[Begin DATASET RECORDS]

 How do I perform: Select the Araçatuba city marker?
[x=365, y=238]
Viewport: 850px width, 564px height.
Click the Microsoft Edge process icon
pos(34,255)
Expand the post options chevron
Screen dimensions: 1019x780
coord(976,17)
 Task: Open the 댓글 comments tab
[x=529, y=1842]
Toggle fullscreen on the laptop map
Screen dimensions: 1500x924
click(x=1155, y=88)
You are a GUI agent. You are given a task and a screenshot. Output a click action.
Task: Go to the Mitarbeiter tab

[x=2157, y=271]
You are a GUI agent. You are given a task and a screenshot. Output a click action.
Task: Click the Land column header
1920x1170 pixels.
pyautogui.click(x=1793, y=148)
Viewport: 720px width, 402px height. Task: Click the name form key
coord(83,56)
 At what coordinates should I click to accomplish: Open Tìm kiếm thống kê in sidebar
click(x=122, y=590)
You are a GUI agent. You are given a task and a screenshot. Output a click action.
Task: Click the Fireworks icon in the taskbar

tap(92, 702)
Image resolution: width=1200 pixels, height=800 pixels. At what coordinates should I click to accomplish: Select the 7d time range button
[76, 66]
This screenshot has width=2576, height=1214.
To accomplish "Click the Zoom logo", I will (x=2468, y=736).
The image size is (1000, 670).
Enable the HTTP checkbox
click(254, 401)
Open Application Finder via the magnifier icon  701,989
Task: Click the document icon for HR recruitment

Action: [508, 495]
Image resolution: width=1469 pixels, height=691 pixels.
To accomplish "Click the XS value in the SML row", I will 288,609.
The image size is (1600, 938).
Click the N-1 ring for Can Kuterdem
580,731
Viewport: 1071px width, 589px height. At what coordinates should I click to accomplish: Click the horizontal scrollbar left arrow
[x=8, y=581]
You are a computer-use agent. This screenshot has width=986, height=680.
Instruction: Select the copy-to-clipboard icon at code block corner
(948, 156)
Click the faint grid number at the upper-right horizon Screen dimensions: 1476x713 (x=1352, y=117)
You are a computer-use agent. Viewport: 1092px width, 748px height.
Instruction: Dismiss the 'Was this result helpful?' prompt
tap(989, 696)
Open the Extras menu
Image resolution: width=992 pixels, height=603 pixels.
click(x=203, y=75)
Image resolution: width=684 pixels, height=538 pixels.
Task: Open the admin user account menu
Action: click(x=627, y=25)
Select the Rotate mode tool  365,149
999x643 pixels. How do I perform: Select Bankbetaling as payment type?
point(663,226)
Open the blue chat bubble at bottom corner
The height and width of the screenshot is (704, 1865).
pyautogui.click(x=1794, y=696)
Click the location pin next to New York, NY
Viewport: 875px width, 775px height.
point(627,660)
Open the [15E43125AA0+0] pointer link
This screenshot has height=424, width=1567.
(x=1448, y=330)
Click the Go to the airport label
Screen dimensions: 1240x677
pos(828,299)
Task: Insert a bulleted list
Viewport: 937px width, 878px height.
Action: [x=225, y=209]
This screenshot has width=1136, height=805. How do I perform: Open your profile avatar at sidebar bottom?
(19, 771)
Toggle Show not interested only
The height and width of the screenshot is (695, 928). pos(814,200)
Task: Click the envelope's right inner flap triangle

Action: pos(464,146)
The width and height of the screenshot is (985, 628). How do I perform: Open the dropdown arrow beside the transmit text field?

[End DATASET RECORDS]

WHAT THE TASK REQUIRES: Copy out the whole listing again, changing every "Instruction" to "Command" and leaving everything else as it is.

OUTPUT BELOW:
 How do I perform: Select the Araçatuba city marker?
[x=365, y=238]
Viewport: 850px width, 564px height.
Click the Microsoft Edge process icon
pos(34,255)
Expand the post options chevron
Screen dimensions: 1019x780
coord(976,17)
 Task: Open the 댓글 comments tab
[x=529, y=1842]
Toggle fullscreen on the laptop map
Screen dimensions: 1500x924
click(x=1155, y=88)
You are a GUI agent. You are given a task and a screenshot. Output a click action.
Task: Go to the Mitarbeiter tab

[x=2157, y=271]
You are a GUI agent. You are given a task and a screenshot. Output a click action.
Task: Click the Land column header
1920x1170 pixels.
pyautogui.click(x=1793, y=148)
Viewport: 720px width, 402px height. Task: Click the name form key
coord(83,56)
 At what coordinates should I click to accomplish: Open Tìm kiếm thống kê in sidebar
click(x=122, y=590)
You are a GUI agent. You are given a task and a screenshot. Output a click action.
Task: Click the Fireworks icon in the taskbar

tap(92, 702)
Image resolution: width=1200 pixels, height=800 pixels. At what coordinates should I click to accomplish: Select the 7d time range button
[76, 66]
This screenshot has width=2576, height=1214.
To accomplish "Click the Zoom logo", I will (x=2468, y=736).
The image size is (1000, 670).
Enable the HTTP checkbox
click(254, 401)
Open Application Finder via the magnifier icon  701,989
Task: Click the document icon for HR recruitment

Action: [508, 495]
Image resolution: width=1469 pixels, height=691 pixels.
To accomplish "Click the XS value in the SML row", I will 288,609.
The image size is (1600, 938).
Click the N-1 ring for Can Kuterdem
580,731
Viewport: 1071px width, 589px height. At what coordinates should I click to accomplish: Click the horizontal scrollbar left arrow
[x=8, y=581]
You are a computer-use agent. This screenshot has width=986, height=680.
Command: Select the copy-to-clipboard icon at code block corner
(948, 156)
Click the faint grid number at the upper-right horizon Screen dimensions: 1476x713 (x=1352, y=117)
You are a computer-use agent. Viewport: 1092px width, 748px height.
Command: Dismiss the 'Was this result helpful?' prompt
tap(989, 696)
Open the Extras menu
Image resolution: width=992 pixels, height=603 pixels.
click(x=203, y=75)
Image resolution: width=684 pixels, height=538 pixels.
Task: Open the admin user account menu
Action: click(x=627, y=25)
Select the Rotate mode tool  365,149
999x643 pixels. How do I perform: Select Bankbetaling as payment type?
point(663,226)
Open the blue chat bubble at bottom corner
The height and width of the screenshot is (704, 1865).
pyautogui.click(x=1794, y=696)
Click the location pin next to New York, NY
Viewport: 875px width, 775px height.
point(627,660)
Open the [15E43125AA0+0] pointer link
This screenshot has height=424, width=1567.
(x=1448, y=330)
Click the Go to the airport label
Screen dimensions: 1240x677
pos(828,299)
Task: Insert a bulleted list
Viewport: 937px width, 878px height.
Action: [x=225, y=209]
This screenshot has width=1136, height=805. How do I perform: Open your profile avatar at sidebar bottom?
(19, 771)
Toggle Show not interested only
The height and width of the screenshot is (695, 928). pos(814,200)
Task: Click the envelope's right inner flap triangle

Action: pos(464,146)
The width and height of the screenshot is (985, 628). How do I perform: Open the dropdown arrow beside the transmit text field?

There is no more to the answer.